Turismo, sanità, commercio con l’estero, saper fare e artigianato, tecnologia aerospaziale: le eccellenze del Veneto a Osaka
“Il Veneto che presentiamo ad Osaka, porta d’Oriente, è terra di eccellenze“: così il presidente Luca Zaia all’apertura della settimana veneta in Giappone. E’ la terra “Dei 9 siti Unesco che uniscono cultura, storia e prodotto. Del “saper fare” e dell’artigianato, essendo regione leader in Italia per incidenza della manifattura sull’occupazione (23,9%). Dell’apertura commerciale verso l’estero, per la quale è prima tra le regioni con un’incidenza dell’interscambio sul Pil pari all’85%. Del turismo, che ci ha visto ospitare nel 2024 130.000 visitatori giapponesi con una crescita del 40% sul 2023. Della sanità, per cui portiamo a Osaka le best practice regionali e il World Health Forum con un focus sull’invecchiamento della popolazione, purtroppo comune ad Italia e Giappone. E infine della tecnologia aerospaziale, che vede in Veneto un rete innovativa regionale (la RIR Air) con 88 aziende coinvolte e un appuntamento unico in Italia come lo Space Meetings di maggio“.

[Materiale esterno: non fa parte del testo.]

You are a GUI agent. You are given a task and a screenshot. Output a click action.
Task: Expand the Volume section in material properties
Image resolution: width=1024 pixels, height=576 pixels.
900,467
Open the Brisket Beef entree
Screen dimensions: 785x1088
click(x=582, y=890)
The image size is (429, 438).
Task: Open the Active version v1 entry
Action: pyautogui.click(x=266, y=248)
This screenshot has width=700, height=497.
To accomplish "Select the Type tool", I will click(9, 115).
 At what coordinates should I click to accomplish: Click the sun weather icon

Veneto ospitale e attrattivo per il turismo, per le imprese, per la cultura
L’Expo 2025 attirerà milioni di visitatori internazionali sull’Italia e sul Veneto, da sempre una delle destinazioni predilette dai visitatori orientali, e potrà far incrementare gli scambi turistici, imprenditoriali, culturali tra i nostri paesi. “Se è vero che le previsioni per il turismo giapponese verso l’Italia sono positive – ha concluso Zaia – dobbiamo beneficiare con decisione di questa tendenza, cogliendo l’occasione di Expo per presentare al Giappone e al mondo quando di meglio offriamo. Ma il Veneto è ospitale anche per le imprese e per la cultura, in nome di quel legame storico che ha fatto della Serenissima un ponte culturale e commerciale tra Europa e Asia“.